Please copy the records exactly as they appear, with all pictures left out.

> [Data to process]:
-*-

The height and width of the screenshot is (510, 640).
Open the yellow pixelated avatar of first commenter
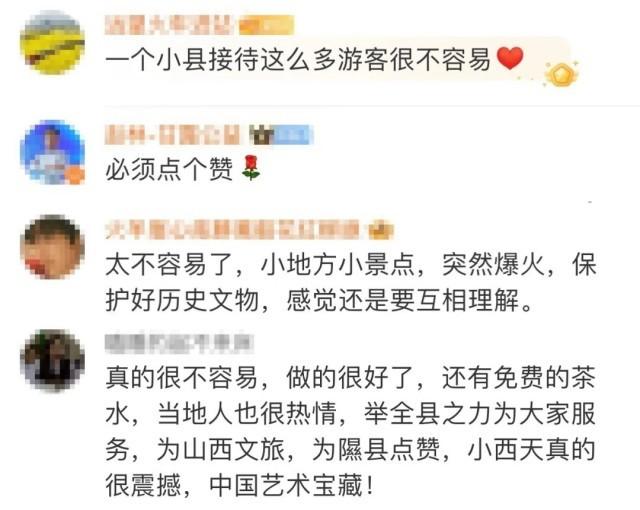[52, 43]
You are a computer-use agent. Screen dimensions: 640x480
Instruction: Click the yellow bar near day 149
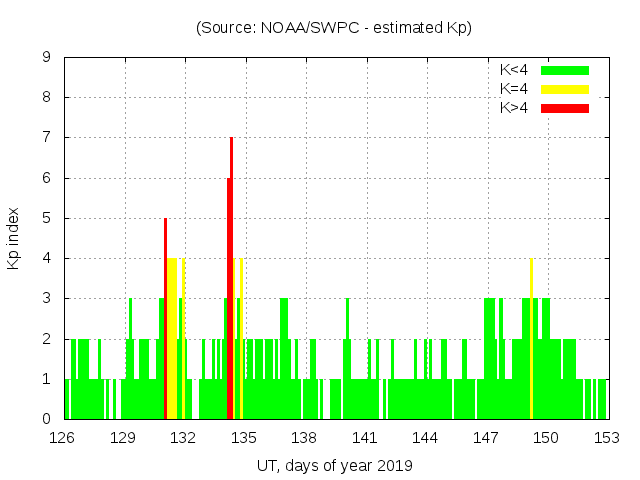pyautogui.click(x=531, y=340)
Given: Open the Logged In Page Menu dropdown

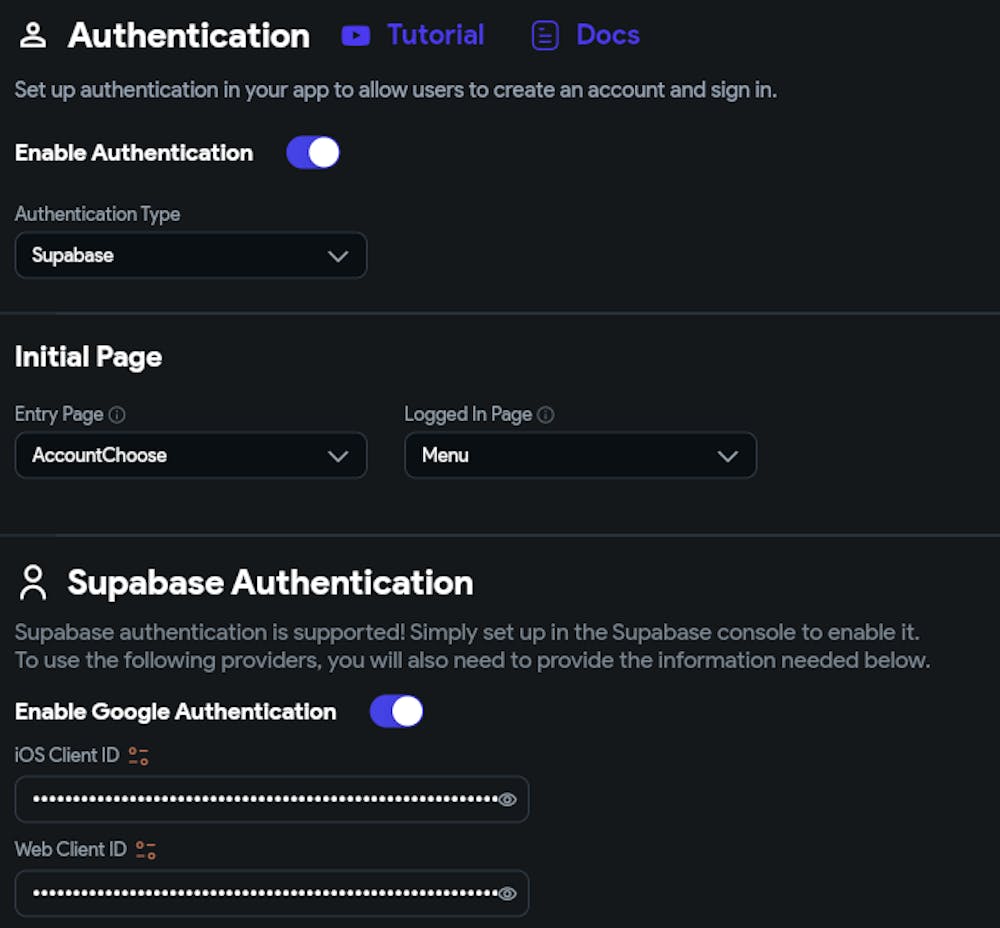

-*-

> [Answer for this exercise]:
The height and width of the screenshot is (510, 640).
Open the yellow pixelated avatar of first commenter
[52, 43]
You are a computer-use agent. Screen dimensions: 640x480
Instruction: Click the yellow bar near day 149
pyautogui.click(x=531, y=340)
Given: Open the Logged In Page Menu dropdown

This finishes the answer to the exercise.